Your goal: Count the lines in the rows below that contain the string "Task", matching case exactly. Reply with the number alone.

Data provided:
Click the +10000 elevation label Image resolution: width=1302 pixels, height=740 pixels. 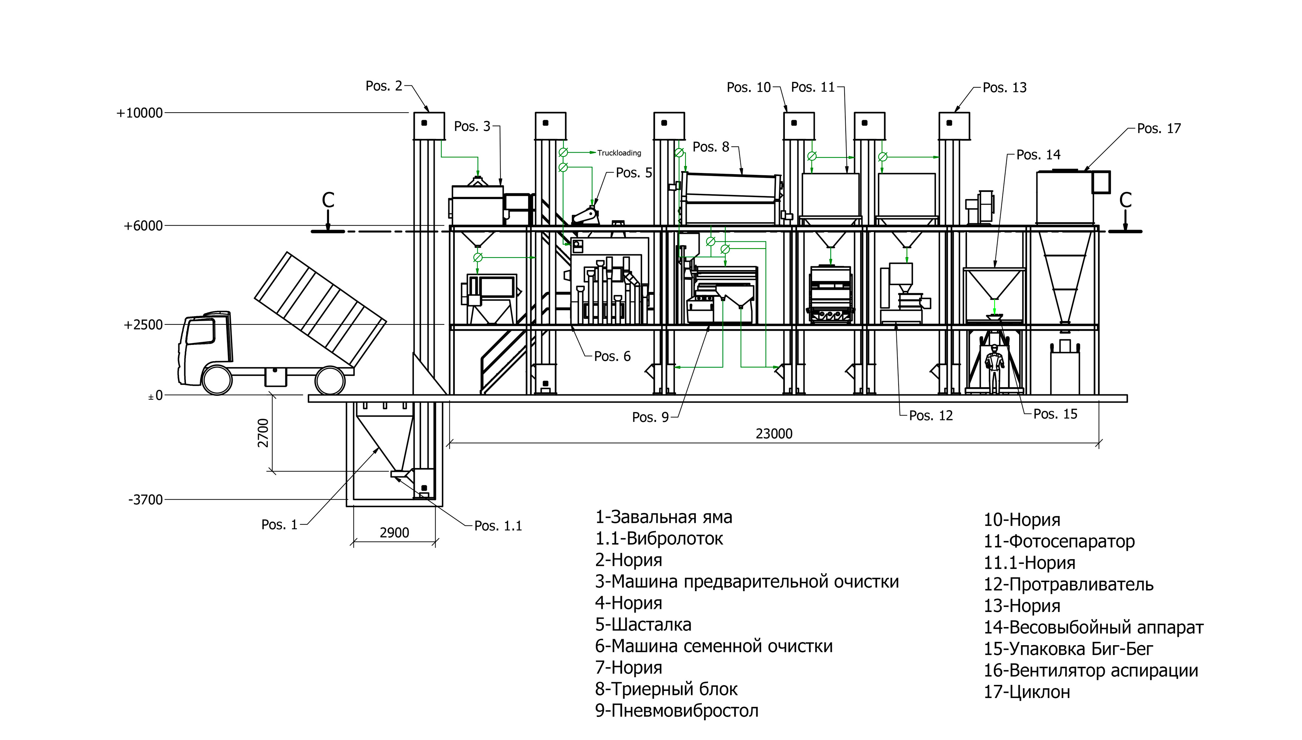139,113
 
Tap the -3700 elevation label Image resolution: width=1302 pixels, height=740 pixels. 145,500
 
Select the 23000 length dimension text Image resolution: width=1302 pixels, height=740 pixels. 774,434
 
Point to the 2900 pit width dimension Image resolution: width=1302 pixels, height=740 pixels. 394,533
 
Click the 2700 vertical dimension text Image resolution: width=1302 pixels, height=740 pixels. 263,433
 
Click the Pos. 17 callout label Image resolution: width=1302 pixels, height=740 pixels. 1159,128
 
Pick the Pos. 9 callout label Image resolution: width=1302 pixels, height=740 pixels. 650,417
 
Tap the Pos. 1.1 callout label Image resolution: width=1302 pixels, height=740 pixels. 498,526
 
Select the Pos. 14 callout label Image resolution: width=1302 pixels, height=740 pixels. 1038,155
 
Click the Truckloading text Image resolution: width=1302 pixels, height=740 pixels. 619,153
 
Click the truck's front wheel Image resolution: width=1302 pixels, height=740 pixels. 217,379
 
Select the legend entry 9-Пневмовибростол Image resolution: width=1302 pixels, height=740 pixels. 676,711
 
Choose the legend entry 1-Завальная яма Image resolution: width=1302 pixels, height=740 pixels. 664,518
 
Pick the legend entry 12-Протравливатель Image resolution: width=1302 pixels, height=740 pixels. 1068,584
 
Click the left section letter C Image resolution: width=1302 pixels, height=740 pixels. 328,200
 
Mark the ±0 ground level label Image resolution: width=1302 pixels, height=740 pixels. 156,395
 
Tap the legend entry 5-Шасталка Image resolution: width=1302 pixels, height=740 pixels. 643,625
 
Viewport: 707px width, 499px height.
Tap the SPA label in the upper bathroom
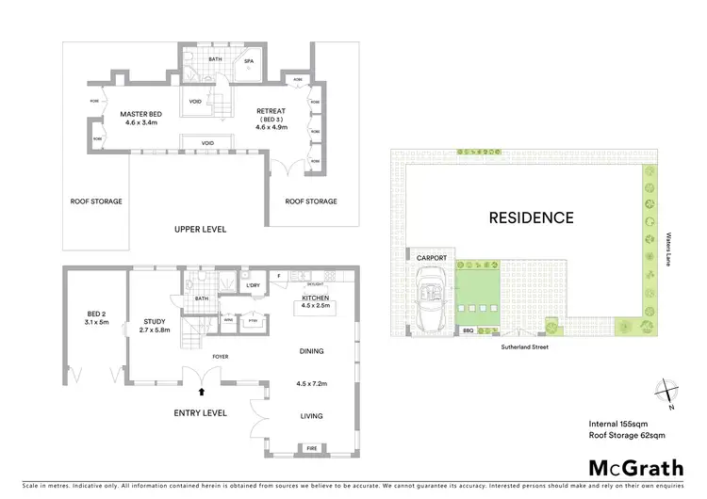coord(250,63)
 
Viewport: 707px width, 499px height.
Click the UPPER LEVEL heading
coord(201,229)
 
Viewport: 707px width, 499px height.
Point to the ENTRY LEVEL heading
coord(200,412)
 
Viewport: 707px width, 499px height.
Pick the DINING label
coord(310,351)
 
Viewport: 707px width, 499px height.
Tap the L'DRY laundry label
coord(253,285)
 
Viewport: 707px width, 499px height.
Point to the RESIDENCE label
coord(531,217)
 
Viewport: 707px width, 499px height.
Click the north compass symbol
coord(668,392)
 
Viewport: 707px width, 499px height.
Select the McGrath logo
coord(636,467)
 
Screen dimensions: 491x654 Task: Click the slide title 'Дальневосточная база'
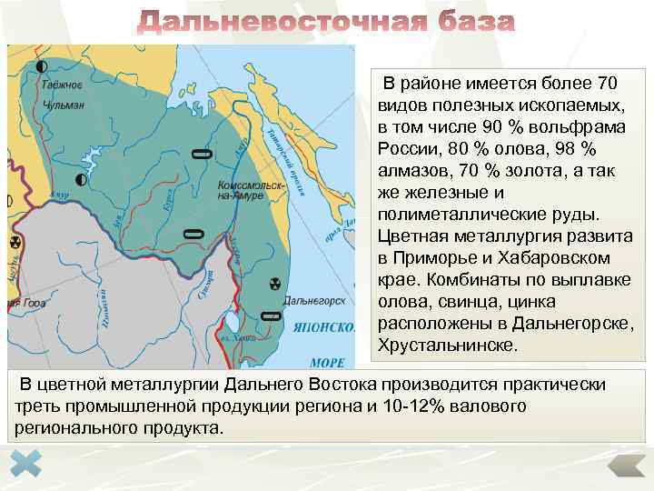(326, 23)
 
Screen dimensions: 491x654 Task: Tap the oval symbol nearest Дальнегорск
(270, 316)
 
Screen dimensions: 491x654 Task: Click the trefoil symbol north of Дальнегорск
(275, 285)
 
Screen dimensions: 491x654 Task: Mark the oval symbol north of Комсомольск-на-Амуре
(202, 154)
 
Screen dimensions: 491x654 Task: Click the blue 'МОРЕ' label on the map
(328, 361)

Result: 5